Tencent is not the only company known for triumphing at a high win rate in local courts. ByteDance, for instance, is sometimes called the "Haidian Roly-Polys" (海淀不倒翁) in the Haidian District of Beijing, where its headquarters are based, presumably because it can't be knocked over. Huawei, headquartered in the Longgang District of Shenzhen, is the "Longgang Invincibles" (龙岗无敌手). Cohen said he had looked into Huawei's legal outcomes in the past, and what he found validates Huawei's reputation. "I heard from many companies who have gotten in fights of various kinds with Huawei," Cohen said, "that the last place they want to go is Shenzhen."
It's clear Tencent prefers local courts. In February, Douyin filed a separate case against Tencent in the Beijing Intellectual Property Court, alleging Tencent violated antitrust rules by blocking the sharing of Douyin content on its messaging apps. A month later, Tencent played the same game, requesting the Beijing court transfer the matter to Shenzhen. (The suit is ongoing.)
These days, antitrust cases can have very serious outcomes. Ecommerce titan Alibaba was slapped with a record $2.75 billion fine by China's antitrust regulators earlier this month amid a broad and harsh crackdown on anticompetitive practices by Big Tech.
China's legal system is not precedent based like the U.S. or U.K. systems — where a judge's decision is binding on future ones — but judges do strive to be consistent with their decisions. The last high-profile antitrust case Tencent was involved in was years ago, when the cybersecurity firm Qihoo 360 and Tencent sued one another for unfair competition. In 2014, the Supreme People's Court issued a landmark ruling on the dispute, dismissing Qihoo 360's claims against Tencent. Angela Zhang, associate professor of law at the University of Hong Kong, said that matter essentially set precedent for other courts, making it harder for plaintiffs to challenge Tencent's dominance.

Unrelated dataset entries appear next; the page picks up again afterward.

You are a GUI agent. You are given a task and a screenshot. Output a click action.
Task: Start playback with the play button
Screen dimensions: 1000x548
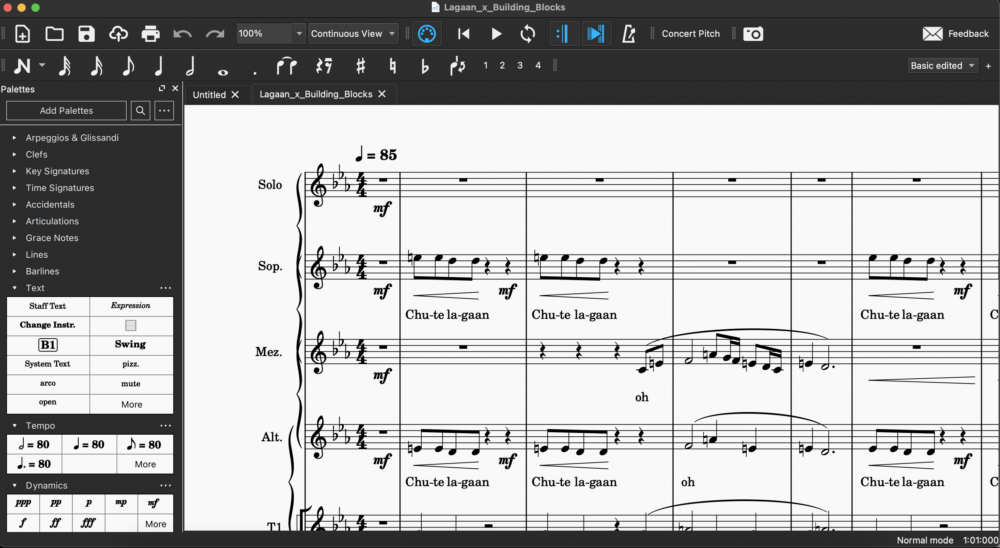pyautogui.click(x=496, y=34)

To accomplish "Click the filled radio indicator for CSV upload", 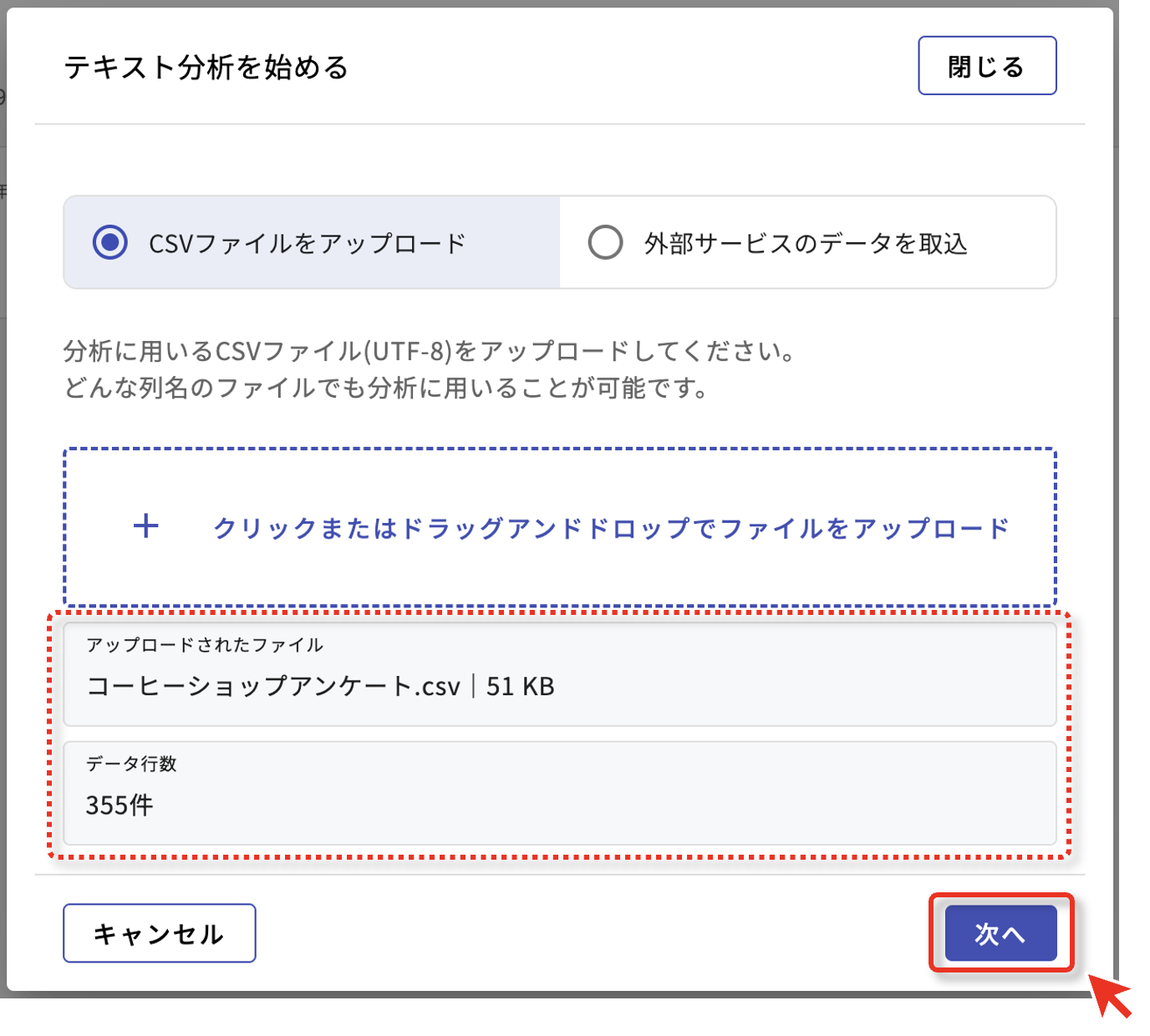I will (x=109, y=241).
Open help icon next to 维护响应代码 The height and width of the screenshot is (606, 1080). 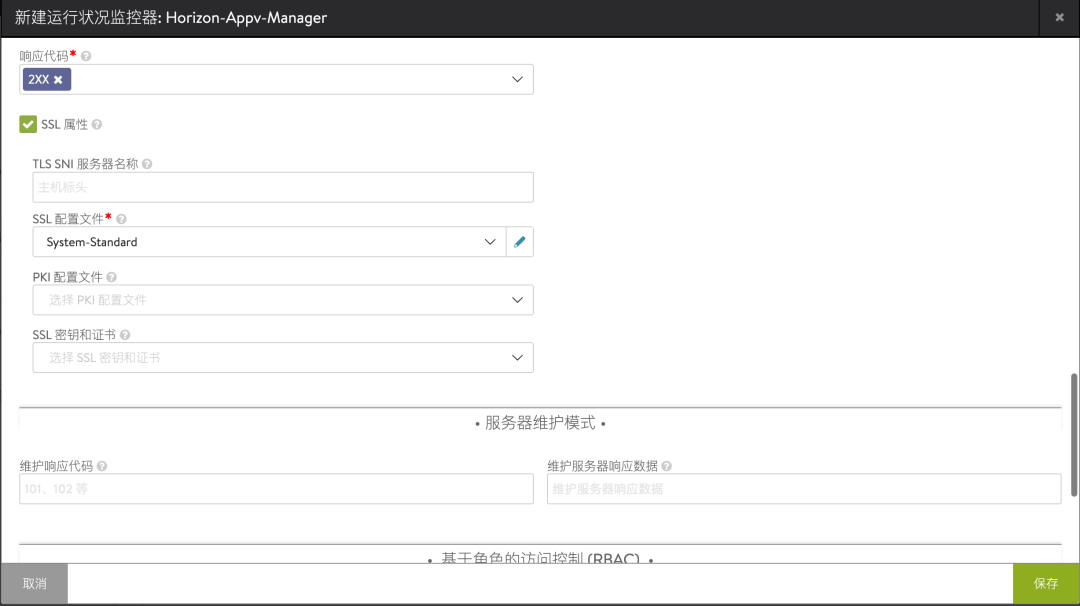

The general perception of local protectionism is broadly accurate, but doesn't make for slam dunks. "Chinese judges, especially those from developed regions such as Guangdong, have become very professional after rounds of judicial reform," Zhang said. "Blatant corruption in those highly professionalized courts is uncommon these days."
And local businesses worldwide prefer to have local courts handle their legal disputes. "[Local companies] simply know the judges in their home jurisdiction better, not necessarily in person, but also in understanding their preference and belief," Zhang said. "This information advantage helps local firms better frame their arguments and present them in court."